Her dreams are not all of record-breaking sales, sold-out shows and living the large life of a superstar, however. She would one day like to wield her star power for the good of others. As a child, Moore used to help her dad, a Vietnam veteran who now runs his own company, feed the homeless. When she has settled into her career, she plans to launch a program to discourage teens from using drugs.

“You can’t just tell a kid, ‘No, don’t do drugs,’ because you’re not going to be there holding their hand when they’re in that situation and it’s happening,” Moore said.  “You have to let them know that if you say yes, this is what you’re saying yes to.”

Such insight is typical of the fine line she treads between adulthood and a childhood which seems to rear its head every now and then to remind her to slow down.
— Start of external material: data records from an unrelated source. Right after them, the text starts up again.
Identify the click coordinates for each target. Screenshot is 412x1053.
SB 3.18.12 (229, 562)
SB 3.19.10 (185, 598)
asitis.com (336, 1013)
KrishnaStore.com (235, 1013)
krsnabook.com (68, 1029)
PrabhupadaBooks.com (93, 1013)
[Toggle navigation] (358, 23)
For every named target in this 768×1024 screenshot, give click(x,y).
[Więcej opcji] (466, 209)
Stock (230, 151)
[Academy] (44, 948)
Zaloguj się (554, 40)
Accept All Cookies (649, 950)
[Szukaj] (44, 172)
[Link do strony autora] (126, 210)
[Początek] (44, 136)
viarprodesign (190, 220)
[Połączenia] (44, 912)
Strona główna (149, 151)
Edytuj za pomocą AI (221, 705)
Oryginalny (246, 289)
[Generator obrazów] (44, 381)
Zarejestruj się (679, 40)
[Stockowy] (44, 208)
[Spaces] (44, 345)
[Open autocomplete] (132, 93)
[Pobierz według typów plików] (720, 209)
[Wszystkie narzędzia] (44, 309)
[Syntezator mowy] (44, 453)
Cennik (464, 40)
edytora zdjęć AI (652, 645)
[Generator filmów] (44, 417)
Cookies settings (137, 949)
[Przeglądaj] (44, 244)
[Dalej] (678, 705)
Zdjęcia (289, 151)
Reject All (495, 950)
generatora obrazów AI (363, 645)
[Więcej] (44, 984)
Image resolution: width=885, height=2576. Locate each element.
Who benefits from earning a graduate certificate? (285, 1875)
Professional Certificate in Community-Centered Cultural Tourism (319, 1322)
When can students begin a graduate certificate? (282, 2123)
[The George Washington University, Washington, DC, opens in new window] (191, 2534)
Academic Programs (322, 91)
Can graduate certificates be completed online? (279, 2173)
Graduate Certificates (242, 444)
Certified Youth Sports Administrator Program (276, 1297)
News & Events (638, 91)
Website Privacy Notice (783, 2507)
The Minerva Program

“I always swore my birth certificate was wrong and that I was really 10 years older,” Moore said. “I did so much when I was younger, you grow up really, really fast.”

But she has few complaints about the rush to adulthood. It has brought her the singing career of her dreams.

“This is the only thing I’ve ever wanted to do and I’ll sing for as long as I can,” she said. “I’ve been living in a suitcase and I love it.”

Then she laughs, reverting to the girl whose love of cotton-candy pink helped launch a career.

“I’ll sleep when I’m 35,” she said. “Or maybe when I have my own personal island with my own gingerbread house.”